The problem: The records below must be reproduced in full and without error.

═══ Record extracts

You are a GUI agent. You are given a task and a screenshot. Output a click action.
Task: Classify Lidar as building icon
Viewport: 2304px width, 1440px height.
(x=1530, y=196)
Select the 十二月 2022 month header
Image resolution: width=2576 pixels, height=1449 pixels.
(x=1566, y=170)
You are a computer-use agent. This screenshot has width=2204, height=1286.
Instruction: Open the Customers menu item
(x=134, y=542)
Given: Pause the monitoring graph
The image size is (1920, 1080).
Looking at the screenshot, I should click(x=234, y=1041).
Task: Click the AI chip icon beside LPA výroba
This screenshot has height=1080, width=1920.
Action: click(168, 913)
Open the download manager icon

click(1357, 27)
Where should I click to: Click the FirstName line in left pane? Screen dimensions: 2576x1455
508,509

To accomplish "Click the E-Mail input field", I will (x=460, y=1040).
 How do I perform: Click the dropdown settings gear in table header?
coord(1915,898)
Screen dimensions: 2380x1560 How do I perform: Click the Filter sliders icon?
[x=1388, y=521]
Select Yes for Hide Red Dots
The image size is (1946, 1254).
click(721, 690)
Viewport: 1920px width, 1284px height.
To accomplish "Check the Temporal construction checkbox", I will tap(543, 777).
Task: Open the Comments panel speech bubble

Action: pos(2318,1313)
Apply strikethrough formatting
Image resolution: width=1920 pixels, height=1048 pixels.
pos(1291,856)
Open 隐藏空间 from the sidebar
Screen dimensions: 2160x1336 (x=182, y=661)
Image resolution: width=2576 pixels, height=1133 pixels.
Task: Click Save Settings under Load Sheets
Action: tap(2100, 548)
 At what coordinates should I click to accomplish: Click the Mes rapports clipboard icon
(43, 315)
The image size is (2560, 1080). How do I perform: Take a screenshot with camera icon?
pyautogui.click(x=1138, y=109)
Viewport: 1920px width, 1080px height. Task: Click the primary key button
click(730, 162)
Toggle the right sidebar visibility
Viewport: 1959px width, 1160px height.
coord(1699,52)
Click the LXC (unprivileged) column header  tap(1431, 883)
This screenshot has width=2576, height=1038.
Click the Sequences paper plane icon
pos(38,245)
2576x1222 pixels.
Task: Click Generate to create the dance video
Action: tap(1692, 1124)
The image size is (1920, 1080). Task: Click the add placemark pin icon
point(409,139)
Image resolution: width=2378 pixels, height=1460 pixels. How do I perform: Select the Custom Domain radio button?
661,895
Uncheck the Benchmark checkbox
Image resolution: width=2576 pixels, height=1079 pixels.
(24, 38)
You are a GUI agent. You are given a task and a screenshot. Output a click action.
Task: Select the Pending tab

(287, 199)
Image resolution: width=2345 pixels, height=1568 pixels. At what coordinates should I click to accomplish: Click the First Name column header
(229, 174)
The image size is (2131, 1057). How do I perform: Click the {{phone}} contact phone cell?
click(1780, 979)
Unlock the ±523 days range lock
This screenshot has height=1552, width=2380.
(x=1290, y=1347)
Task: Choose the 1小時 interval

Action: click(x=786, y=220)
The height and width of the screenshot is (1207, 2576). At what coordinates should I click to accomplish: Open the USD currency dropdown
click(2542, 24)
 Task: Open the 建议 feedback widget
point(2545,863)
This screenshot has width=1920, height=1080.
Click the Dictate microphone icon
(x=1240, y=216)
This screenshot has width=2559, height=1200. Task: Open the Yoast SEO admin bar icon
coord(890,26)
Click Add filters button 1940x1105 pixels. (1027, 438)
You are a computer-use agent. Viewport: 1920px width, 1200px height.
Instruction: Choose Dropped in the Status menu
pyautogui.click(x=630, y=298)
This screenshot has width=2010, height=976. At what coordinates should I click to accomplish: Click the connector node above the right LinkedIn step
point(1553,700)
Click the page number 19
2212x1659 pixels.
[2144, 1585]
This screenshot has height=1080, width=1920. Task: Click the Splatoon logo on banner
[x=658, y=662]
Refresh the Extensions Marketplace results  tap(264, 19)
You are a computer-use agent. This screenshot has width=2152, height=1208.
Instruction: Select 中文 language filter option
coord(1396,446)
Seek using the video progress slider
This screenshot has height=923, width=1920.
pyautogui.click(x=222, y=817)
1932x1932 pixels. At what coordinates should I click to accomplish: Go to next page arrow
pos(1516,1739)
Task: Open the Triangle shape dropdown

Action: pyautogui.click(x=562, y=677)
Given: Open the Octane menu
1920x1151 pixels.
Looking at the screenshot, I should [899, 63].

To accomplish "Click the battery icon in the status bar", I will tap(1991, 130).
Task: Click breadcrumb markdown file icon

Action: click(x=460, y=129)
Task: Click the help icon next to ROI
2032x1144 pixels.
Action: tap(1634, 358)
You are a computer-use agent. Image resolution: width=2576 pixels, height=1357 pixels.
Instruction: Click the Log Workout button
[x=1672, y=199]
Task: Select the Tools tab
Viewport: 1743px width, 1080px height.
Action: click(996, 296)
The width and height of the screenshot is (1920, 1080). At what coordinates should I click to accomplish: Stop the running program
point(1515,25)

══════

Response to this exercise:
You are a GUI agent. You are given a task and a screenshot. Output a click action.
Task: Classify Lidar as building icon
Viewport: 2304px width, 1440px height.
(x=1530, y=196)
Select the 十二月 2022 month header
Image resolution: width=2576 pixels, height=1449 pixels.
(x=1566, y=170)
You are a computer-use agent. This screenshot has width=2204, height=1286.
Instruction: Open the Customers menu item
(x=134, y=542)
Given: Pause the monitoring graph
The image size is (1920, 1080).
Looking at the screenshot, I should click(x=234, y=1041).
Task: Click the AI chip icon beside LPA výroba
This screenshot has height=1080, width=1920.
Action: click(168, 913)
Open the download manager icon

click(1357, 27)
Where should I click to: Click the FirstName line in left pane? Screen dimensions: 2576x1455
508,509

To accomplish "Click the E-Mail input field", I will (x=460, y=1040).
 How do I perform: Click the dropdown settings gear in table header?
coord(1915,898)
Screen dimensions: 2380x1560 How do I perform: Click the Filter sliders icon?
[x=1388, y=521]
Select Yes for Hide Red Dots
The image size is (1946, 1254).
click(721, 690)
Viewport: 1920px width, 1284px height.
To accomplish "Check the Temporal construction checkbox", I will tap(543, 777).
Task: Open the Comments panel speech bubble

Action: pos(2318,1313)
Apply strikethrough formatting
Image resolution: width=1920 pixels, height=1048 pixels.
pos(1291,856)
Open 隐藏空间 from the sidebar
Screen dimensions: 2160x1336 (x=182, y=661)
Image resolution: width=2576 pixels, height=1133 pixels.
Task: Click Save Settings under Load Sheets
Action: tap(2100, 548)
 At what coordinates should I click to accomplish: Click the Mes rapports clipboard icon
(43, 315)
The image size is (2560, 1080). How do I perform: Take a screenshot with camera icon?
pyautogui.click(x=1138, y=109)
Viewport: 1920px width, 1080px height. Task: Click the primary key button
click(730, 162)
Toggle the right sidebar visibility
Viewport: 1959px width, 1160px height.
coord(1699,52)
Click the LXC (unprivileged) column header  tap(1431, 883)
This screenshot has width=2576, height=1038.
Click the Sequences paper plane icon
pos(38,245)
2576x1222 pixels.
Task: Click Generate to create the dance video
Action: tap(1692, 1124)
The image size is (1920, 1080). Task: Click the add placemark pin icon
point(409,139)
Image resolution: width=2378 pixels, height=1460 pixels. How do I perform: Select the Custom Domain radio button?
661,895
Uncheck the Benchmark checkbox
Image resolution: width=2576 pixels, height=1079 pixels.
(24, 38)
You are a GUI agent. You are given a task and a screenshot. Output a click action.
Task: Select the Pending tab

(287, 199)
Image resolution: width=2345 pixels, height=1568 pixels. At what coordinates should I click to accomplish: Click the First Name column header
(229, 174)
The image size is (2131, 1057). How do I perform: Click the {{phone}} contact phone cell?
click(1780, 979)
Unlock the ±523 days range lock
This screenshot has height=1552, width=2380.
(x=1290, y=1347)
Task: Choose the 1小時 interval

Action: click(x=786, y=220)
The height and width of the screenshot is (1207, 2576). At what coordinates should I click to accomplish: Open the USD currency dropdown
click(2542, 24)
 Task: Open the 建议 feedback widget
point(2545,863)
This screenshot has width=1920, height=1080.
Click the Dictate microphone icon
(x=1240, y=216)
This screenshot has width=2559, height=1200. Task: Open the Yoast SEO admin bar icon
coord(890,26)
Click Add filters button 1940x1105 pixels. (1027, 438)
You are a computer-use agent. Viewport: 1920px width, 1200px height.
Instruction: Choose Dropped in the Status menu
pyautogui.click(x=630, y=298)
This screenshot has width=2010, height=976. At what coordinates should I click to accomplish: Click the connector node above the right LinkedIn step
point(1553,700)
Click the page number 19
2212x1659 pixels.
[2144, 1585]
This screenshot has height=1080, width=1920. Task: Click the Splatoon logo on banner
[x=658, y=662]
Refresh the Extensions Marketplace results  tap(264, 19)
You are a computer-use agent. This screenshot has width=2152, height=1208.
Instruction: Select 中文 language filter option
coord(1396,446)
Seek using the video progress slider
This screenshot has height=923, width=1920.
pyautogui.click(x=222, y=817)
1932x1932 pixels. At what coordinates should I click to accomplish: Go to next page arrow
pos(1516,1739)
Task: Open the Triangle shape dropdown

Action: pyautogui.click(x=562, y=677)
Given: Open the Octane menu
1920x1151 pixels.
Looking at the screenshot, I should [899, 63].

To accomplish "Click the battery icon in the status bar", I will tap(1991, 130).
Task: Click breadcrumb markdown file icon

Action: click(x=460, y=129)
Task: Click the help icon next to ROI
2032x1144 pixels.
Action: tap(1634, 358)
You are a computer-use agent. Image resolution: width=2576 pixels, height=1357 pixels.
Instruction: Click the Log Workout button
[x=1672, y=199]
Task: Select the Tools tab
Viewport: 1743px width, 1080px height.
Action: click(996, 296)
The width and height of the screenshot is (1920, 1080). At what coordinates should I click to accomplish: Stop the running program
point(1515,25)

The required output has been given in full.